Members of the Trump World brain trust, including Alabama senator and kitchen showroom model Katie Britt as well as our own Rick Scott, say the aspiring chanteuse wife of Eric Trump should be installed in what those silly old “democracy lovers” used to call the “world’s greatest deliberative body.”
Her hair-flicking vacuousness and bottomless ignorance (see Rick Scott above) make her the ideal pick for the state of FloriMAGAduh.
All this is vastly entertaining — assuming you enjoy watching America slide into fascism — and it allows Ronbo a last bit of attention on the national stage.
But the real action isn’t in Tallahassee, it’s at Mar-a-Lago.
Donald Trump’s a foul-mouthed rapist, a liar, and a felon with a decency deficit the size of the Grand Canyon and utter contempt for the law and the Constitution.
So, it’s no surprise he’s nominated mini-me Matt Gaetz for attorney general of the United States. It’s the most Florida Man thing Florida Man Trump could possibly do.
Gaetz, a sneering nepo baby known to boast about his sexual conquests on the House floor, has not endeared himself to many in Washington (see Ted Cruz above).
Sen. John Fetterman, D-Pennsylvania, calls him a “jerk-off.”
Sens. Susan Collins, R-Maine, John Cornyn, R-Texas, and Joni Ernst, R-Iowa doubt he’d make it through the confirmation process.

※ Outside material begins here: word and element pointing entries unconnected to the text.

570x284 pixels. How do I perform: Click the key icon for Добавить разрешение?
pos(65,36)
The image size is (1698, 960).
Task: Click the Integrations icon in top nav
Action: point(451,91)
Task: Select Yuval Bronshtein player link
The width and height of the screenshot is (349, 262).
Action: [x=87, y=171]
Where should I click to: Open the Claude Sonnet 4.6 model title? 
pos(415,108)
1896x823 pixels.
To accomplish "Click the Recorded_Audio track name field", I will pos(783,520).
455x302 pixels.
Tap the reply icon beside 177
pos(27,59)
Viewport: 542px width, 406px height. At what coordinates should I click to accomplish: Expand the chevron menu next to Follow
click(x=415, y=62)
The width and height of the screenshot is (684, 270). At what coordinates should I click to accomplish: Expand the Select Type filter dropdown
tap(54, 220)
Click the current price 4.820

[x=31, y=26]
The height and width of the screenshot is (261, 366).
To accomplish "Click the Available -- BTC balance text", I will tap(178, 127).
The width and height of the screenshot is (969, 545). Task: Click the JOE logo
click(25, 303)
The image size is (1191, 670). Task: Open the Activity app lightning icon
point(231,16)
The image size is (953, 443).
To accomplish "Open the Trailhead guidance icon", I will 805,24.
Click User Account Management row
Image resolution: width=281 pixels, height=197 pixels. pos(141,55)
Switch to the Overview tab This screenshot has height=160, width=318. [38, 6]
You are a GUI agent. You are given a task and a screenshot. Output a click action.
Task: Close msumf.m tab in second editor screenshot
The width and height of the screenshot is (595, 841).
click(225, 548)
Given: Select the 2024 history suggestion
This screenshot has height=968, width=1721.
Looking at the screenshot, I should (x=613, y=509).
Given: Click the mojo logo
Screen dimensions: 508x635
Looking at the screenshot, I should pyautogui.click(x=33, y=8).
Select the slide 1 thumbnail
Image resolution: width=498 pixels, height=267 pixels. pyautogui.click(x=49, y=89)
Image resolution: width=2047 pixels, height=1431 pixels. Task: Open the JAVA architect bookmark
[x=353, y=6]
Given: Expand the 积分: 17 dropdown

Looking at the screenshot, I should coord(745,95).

Sen. Lisa Murkowski, R-Alaska, called him “unserious.”
Clearly Trump would choose someone who, like him, has a mugshot.
Admittedly, Gaetz has not yet been convicted of a crime, but give the boy time — he’s already criminal-adjacent.
Demanding to see the report
The House Ethics Panel has been investigating him for sex trafficking an under-age girl, using illegal drugs, and accepting illicit gifts.
Two days before the House findings were due to come out, Gaetz resigned. Congress no longer has jurisdiction over him.
But the big boys and girls in the United States Senate — both Democrats and Republicans — are demanding to see the report.
That could take the puff out of Gaetz’s pompadour and, in a functioning democracy, would be enough to quash his nomination.
MAGAmerica
But this is MAGAmerica: Trump’s likely to demand the Senate abdicate its most serious constitutional duty, handing Gaetz and the rest of the Klown Kar Kabinet — the brain-worm anti-vaxxer who’ll be in charge of Centers for Disease Control, the white supremacist Fox “News” host who’ll be in charge of the Pentagon, the Putin-loving fruitcake as head of national intelligence — recess appointments.
That means Gaetz, JFK Jr., Pete Hegseth, and Tulsi Gabbard would have two years before they need real Senate confirmation.
Plenty of time to help Trump destroy the nation.
Should the Senate demonstrate it’s in possession of a functioning spine and rejects the usurpation of its duty, Matt Gaetz could run for governor of Florida.
Sure, he’s said he won’t, but since when do we believe anything that sleazy critter says?
After all, he’s currently unemployed.
He’ll have to beat the other agents of destruction hungry for the top job: Ashley Moody, CFO Jimmy Patronis, New College President Richard Corcoran, Rep. Byron Donalds, even First Lady Casey DeSantis.
Assuming, of course, there’s still a state to govern and a sulky Ronbo hasn’t completely reduced Florida to a smoking pile of odoriferous rubble.